The researchers used a powerful telescope – with enough resolution to read a road sign in New York from London – to view the black hole at the centre of an active spiral galaxy 150 million light years from Earth.
The scientists, including Dr Poshak Gandhi, Department of Physics, found that some of the matter fuelling the black hole was being ejected from its centre via its polar regions in the form of warm dust and spat back out into the galaxy.
The general understanding of black holes is that dusty material – made up largely of silicate and graphite grains - is arranged in a flat, doughnut shape, disc and falls into the black hole to fuel it, thereby feeding its growth.
The team’s observations instead suggest that a “wind” is forcing some of the dusty material out of the disc and back into the galaxy, affecting the growth of the black hole and potentially even regulating the growth of stars within the galaxy.
The discovery could have important implications for understanding the link between the growth of galaxies and black holes, which are thought to be at the centre of most large galaxies including the Milky Way, the scientists said.
The research, funded by the German Science Foundation, European Southern Observatory (ESO) and in the UK by the Science and Technology Facilities Council (STFC) is published in The Astrophysical Journal.
Pairing the four telescopes of the ESO’s Very Large Telescope (VLT), based in Chile, the scientists studied the black hole - which has a mass 100 million times bigger than our Sun - at the centre of the galaxy NGC 3783.
Although the observed hot dust — at some 700 degrees Celsius — was in a doughnut shape as expected, the researchers found huge amounts of cooler dust at right angles, above and below this main doughnut.
Dr Poshak Gandhi, in the Department of Physics, said that until now scientists had mainly considered “infall” of the dusty material on to black holes in relation to galaxy growth.
Dr Gandhi, a STFC Ernest Rutherford Fellow, added: “This is the first time that we have had sufficient magnifying power to study the shape and distribution of the dusty material in this galaxy.
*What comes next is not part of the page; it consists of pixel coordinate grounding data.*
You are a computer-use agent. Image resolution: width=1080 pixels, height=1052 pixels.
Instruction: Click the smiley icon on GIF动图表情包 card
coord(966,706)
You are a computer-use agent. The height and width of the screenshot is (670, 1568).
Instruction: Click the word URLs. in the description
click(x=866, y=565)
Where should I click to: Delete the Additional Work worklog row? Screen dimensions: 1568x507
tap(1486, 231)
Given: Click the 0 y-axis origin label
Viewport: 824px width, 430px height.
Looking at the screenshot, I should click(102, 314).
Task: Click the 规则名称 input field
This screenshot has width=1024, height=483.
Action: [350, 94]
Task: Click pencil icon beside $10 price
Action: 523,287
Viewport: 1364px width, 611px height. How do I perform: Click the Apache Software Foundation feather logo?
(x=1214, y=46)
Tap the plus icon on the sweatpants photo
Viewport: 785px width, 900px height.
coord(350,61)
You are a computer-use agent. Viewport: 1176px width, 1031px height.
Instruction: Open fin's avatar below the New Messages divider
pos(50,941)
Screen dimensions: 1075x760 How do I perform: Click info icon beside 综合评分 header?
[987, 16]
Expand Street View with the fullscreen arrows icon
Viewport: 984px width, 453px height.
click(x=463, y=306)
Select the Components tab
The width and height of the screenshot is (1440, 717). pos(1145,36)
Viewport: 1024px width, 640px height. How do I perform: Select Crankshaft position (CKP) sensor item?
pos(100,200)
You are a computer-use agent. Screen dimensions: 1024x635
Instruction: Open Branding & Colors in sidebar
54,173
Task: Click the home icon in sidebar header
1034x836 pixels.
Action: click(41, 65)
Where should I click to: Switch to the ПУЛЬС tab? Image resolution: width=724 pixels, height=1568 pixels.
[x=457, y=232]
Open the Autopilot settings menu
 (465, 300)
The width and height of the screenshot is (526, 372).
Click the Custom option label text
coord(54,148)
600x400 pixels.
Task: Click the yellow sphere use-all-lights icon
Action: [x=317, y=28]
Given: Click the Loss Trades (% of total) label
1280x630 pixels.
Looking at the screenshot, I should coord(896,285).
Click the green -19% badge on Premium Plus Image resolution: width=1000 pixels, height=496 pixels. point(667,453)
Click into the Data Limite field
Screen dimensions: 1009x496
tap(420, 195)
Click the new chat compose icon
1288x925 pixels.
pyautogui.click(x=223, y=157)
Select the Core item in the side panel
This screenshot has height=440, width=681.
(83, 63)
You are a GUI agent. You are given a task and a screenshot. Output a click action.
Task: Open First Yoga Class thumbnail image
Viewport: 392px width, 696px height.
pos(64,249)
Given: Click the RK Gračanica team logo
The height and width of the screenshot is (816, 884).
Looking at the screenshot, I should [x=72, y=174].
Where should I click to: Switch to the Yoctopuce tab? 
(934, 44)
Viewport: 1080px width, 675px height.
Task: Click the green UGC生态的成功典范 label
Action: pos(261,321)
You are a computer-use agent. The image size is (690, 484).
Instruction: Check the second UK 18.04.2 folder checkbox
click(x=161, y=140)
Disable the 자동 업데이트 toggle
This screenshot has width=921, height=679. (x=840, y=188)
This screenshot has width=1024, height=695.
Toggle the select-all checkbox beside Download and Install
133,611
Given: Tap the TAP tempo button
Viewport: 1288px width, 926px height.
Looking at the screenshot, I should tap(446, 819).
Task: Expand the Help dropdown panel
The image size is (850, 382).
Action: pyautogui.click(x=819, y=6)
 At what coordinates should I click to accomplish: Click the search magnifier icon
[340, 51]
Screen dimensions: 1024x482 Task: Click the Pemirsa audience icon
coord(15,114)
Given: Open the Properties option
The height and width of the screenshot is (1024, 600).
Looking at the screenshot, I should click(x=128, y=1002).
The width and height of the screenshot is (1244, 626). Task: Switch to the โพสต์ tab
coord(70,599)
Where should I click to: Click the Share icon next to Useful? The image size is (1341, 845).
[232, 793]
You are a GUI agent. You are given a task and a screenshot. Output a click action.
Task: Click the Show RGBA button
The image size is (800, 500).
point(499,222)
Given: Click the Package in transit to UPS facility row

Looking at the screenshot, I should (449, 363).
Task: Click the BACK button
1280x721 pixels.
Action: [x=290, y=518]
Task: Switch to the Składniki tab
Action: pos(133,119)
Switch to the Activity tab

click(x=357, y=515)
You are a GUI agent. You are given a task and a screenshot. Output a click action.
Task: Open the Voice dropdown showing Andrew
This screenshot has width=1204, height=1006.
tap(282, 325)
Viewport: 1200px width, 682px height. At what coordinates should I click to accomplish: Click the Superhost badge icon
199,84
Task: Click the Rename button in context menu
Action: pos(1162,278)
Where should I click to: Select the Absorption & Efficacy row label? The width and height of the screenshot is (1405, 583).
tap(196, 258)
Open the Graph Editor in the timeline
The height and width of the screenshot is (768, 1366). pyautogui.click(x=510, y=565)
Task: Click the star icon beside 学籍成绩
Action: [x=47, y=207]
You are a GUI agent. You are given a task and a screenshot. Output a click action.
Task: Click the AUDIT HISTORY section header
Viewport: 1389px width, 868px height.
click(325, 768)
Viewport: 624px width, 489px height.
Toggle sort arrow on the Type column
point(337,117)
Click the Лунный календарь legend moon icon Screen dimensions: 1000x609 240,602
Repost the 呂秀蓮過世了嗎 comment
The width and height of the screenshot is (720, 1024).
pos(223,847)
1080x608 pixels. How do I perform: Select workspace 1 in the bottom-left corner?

“We found that as hot dust infalls on to the black hole, a fraction of this material does not reach the centre, but instead gets spat out and recycled to the galaxy.
“The perpendicular dust orientation we observed suggests we are seeing a warm dusty “wind” which is emerging from near the black hole and flowing out to the galaxy.
“This doesn’t look anything like the doughnut shape we were expecting to see. It is a completely new view of the origin of infrared light from black holes.”
Team leader Dr Sebastian Hoenig, currently at the University of Kiel, in Germany, said: “Our findings are important in understanding the growth of black holes and galaxies.
“Models of the dusty material around the black hole do not usually consider the effects of dust being spat outwards from the black hole, because we have had little prior observational evidence. Our findings give new insight into understanding the self-regulation of galaxy growth.”